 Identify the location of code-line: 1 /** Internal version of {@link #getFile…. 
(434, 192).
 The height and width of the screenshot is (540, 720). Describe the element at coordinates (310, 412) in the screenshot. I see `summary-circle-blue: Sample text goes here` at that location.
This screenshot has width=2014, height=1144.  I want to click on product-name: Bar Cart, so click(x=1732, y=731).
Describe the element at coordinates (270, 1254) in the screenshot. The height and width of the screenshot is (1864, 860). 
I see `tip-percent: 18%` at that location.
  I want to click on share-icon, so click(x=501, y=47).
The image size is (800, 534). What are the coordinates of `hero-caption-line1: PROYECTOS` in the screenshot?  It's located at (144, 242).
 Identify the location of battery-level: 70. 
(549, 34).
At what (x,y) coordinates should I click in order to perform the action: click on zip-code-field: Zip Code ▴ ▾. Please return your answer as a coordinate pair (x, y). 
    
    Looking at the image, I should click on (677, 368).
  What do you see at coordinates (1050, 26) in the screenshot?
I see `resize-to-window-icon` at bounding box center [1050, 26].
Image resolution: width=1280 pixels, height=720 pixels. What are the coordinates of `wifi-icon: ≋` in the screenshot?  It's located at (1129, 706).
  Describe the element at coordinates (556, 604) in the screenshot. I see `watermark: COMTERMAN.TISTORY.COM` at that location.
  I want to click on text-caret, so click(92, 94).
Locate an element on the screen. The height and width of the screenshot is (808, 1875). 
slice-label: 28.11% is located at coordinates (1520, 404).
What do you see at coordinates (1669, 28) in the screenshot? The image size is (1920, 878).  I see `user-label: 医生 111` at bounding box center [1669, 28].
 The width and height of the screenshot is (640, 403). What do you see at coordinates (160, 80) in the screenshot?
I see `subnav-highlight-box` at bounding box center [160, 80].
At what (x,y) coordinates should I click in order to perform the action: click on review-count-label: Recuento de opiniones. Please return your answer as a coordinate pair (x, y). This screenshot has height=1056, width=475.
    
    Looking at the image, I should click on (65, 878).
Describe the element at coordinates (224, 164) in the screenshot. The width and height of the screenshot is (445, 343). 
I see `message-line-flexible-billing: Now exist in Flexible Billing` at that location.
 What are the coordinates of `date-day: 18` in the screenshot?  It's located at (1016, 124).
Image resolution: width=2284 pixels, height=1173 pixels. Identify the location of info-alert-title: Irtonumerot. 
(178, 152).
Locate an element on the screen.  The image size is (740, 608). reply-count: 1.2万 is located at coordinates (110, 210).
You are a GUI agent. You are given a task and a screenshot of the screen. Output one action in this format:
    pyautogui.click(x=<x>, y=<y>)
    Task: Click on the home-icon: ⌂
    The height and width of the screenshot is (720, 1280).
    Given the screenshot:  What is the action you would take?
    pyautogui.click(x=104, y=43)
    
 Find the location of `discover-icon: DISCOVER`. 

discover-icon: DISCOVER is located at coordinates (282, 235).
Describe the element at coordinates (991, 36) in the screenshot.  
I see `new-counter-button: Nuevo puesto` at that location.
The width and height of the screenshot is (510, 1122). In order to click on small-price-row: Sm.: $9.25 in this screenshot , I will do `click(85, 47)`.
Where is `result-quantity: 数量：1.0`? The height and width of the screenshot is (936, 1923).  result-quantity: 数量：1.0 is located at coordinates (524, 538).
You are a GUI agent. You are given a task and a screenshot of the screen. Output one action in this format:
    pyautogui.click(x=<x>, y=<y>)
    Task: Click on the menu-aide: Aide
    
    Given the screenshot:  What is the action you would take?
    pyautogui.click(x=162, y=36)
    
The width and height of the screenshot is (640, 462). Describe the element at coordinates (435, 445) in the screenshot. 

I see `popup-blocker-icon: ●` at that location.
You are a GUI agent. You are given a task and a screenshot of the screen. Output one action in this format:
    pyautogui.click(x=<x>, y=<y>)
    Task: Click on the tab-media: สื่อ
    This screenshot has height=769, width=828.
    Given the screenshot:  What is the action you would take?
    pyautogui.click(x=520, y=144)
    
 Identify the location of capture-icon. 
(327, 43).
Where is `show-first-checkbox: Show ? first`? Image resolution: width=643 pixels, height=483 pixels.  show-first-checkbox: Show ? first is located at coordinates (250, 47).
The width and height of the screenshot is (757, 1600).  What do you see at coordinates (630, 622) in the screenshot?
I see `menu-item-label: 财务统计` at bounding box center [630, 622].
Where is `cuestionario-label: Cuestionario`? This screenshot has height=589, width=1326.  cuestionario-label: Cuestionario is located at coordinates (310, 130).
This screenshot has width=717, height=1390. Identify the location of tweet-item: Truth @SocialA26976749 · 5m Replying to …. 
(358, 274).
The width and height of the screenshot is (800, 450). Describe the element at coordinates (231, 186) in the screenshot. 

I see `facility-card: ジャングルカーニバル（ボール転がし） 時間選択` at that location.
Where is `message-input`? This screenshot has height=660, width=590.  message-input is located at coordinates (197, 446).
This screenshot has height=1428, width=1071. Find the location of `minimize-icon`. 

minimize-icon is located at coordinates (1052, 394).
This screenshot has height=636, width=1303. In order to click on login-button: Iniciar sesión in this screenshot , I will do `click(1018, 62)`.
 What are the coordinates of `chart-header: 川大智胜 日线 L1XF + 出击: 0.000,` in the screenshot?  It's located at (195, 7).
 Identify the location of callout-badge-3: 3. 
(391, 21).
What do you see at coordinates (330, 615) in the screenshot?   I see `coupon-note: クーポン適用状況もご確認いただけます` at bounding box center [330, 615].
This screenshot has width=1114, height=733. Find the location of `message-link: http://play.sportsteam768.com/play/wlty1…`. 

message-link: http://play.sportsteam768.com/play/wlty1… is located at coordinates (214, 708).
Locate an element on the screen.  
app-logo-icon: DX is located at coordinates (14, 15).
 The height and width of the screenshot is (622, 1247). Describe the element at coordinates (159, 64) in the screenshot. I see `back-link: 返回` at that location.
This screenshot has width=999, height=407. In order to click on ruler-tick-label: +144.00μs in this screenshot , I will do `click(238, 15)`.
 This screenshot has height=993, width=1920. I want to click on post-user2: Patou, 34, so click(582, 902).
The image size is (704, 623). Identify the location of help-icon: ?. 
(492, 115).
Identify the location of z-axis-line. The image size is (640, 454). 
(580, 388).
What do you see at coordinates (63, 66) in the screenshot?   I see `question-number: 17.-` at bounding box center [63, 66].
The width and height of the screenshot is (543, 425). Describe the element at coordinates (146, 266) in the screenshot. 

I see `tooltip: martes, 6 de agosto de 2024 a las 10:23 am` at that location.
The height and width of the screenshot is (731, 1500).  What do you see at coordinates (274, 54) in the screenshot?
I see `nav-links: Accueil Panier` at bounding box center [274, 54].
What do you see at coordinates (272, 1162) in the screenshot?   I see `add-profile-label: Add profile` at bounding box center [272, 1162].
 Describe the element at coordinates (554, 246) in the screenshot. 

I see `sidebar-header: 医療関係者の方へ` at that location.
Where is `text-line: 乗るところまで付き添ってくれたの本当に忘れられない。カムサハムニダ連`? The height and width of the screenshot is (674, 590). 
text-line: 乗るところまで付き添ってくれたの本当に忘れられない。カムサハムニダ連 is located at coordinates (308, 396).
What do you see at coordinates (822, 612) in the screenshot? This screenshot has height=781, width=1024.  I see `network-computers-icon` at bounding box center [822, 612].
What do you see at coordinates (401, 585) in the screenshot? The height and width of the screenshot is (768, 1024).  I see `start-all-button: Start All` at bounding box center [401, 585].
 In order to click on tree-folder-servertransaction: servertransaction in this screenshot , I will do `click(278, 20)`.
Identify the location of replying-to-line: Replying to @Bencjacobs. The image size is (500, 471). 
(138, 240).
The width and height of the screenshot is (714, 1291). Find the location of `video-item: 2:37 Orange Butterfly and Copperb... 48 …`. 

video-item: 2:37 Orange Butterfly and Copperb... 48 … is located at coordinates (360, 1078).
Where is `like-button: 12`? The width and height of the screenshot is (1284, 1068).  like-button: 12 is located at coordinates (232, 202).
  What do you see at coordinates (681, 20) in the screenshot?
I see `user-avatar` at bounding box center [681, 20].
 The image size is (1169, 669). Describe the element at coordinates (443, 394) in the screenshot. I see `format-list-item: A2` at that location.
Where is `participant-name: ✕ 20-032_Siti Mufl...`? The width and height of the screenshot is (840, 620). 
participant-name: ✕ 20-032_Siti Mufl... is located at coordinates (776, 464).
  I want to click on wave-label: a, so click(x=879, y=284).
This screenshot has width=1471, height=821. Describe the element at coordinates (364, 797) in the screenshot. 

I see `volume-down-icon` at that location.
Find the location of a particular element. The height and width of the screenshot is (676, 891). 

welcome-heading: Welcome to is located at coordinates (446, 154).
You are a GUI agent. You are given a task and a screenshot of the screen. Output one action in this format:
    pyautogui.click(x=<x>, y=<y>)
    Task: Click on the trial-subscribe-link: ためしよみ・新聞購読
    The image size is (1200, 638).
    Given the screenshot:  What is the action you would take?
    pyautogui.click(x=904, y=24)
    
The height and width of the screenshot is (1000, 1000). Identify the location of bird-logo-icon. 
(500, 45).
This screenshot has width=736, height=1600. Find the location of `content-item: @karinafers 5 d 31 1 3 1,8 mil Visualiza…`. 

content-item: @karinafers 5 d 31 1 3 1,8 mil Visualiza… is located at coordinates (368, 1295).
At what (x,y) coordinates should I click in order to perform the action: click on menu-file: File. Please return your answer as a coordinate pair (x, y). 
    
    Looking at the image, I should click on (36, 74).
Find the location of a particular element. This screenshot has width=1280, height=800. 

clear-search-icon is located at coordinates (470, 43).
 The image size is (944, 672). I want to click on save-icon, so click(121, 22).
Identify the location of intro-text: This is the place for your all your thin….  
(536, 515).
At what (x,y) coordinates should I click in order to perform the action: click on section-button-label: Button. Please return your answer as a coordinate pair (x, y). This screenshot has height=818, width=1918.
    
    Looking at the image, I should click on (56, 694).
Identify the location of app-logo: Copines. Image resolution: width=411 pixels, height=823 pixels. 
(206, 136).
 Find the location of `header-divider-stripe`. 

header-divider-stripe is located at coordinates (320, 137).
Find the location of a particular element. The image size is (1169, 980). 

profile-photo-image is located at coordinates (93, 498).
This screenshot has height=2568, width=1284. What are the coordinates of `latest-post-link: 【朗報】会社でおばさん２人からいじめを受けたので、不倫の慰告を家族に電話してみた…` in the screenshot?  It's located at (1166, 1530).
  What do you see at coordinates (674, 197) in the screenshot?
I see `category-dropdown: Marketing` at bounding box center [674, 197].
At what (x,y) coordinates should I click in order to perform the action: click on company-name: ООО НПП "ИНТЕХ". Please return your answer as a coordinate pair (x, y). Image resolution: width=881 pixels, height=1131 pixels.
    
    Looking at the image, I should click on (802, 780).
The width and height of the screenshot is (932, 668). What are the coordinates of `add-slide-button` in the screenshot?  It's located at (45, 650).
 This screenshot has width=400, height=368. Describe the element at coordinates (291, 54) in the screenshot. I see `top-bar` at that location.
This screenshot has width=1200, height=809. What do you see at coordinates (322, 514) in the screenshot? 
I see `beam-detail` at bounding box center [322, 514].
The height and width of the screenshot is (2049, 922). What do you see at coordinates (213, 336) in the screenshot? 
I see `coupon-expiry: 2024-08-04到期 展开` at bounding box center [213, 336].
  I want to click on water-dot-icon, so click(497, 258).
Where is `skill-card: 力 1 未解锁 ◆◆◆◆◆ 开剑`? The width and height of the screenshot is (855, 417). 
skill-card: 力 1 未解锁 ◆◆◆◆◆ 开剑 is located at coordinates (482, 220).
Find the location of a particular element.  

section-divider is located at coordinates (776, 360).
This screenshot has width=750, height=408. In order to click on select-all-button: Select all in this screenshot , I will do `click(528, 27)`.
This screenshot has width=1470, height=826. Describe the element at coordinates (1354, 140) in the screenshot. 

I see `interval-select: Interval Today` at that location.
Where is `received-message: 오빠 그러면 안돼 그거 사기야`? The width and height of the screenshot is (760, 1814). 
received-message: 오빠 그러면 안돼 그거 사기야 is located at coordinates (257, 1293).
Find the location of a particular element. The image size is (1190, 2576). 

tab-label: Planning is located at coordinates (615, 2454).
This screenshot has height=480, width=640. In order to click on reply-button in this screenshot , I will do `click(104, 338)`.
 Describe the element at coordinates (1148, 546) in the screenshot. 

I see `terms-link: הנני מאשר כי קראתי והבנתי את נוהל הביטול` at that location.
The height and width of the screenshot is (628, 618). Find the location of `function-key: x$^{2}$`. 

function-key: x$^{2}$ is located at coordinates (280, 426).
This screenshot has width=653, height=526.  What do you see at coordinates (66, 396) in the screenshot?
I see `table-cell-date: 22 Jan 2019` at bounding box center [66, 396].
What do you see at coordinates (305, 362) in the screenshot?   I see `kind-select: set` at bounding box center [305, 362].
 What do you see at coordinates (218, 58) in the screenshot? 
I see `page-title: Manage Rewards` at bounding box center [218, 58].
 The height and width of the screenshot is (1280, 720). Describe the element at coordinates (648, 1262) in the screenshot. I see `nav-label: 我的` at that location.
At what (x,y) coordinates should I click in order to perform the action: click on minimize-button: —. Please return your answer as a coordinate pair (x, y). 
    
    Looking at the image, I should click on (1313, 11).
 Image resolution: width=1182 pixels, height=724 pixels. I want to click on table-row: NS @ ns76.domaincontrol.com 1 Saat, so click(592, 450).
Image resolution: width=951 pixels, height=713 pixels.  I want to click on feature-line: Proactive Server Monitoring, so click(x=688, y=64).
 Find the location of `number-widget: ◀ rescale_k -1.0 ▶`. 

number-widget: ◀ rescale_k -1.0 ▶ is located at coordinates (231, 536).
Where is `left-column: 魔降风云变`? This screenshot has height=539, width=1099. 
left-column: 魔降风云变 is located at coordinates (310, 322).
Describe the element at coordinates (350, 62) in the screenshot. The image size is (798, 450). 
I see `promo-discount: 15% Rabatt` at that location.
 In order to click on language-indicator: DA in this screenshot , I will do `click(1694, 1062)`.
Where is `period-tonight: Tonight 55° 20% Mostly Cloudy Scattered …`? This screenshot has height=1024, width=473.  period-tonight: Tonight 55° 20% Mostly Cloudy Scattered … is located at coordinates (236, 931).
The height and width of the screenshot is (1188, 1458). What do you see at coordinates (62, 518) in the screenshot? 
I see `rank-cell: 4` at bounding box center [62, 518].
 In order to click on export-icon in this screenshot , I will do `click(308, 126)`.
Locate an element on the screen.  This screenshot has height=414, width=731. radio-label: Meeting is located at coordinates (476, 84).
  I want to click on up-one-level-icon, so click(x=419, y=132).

- - - - -

Return each line from the entries above that contains the string "stripe", copied in full.

### Answer
 Find the location of `header-divider-stripe`. 
header-divider-stripe is located at coordinates (320, 137).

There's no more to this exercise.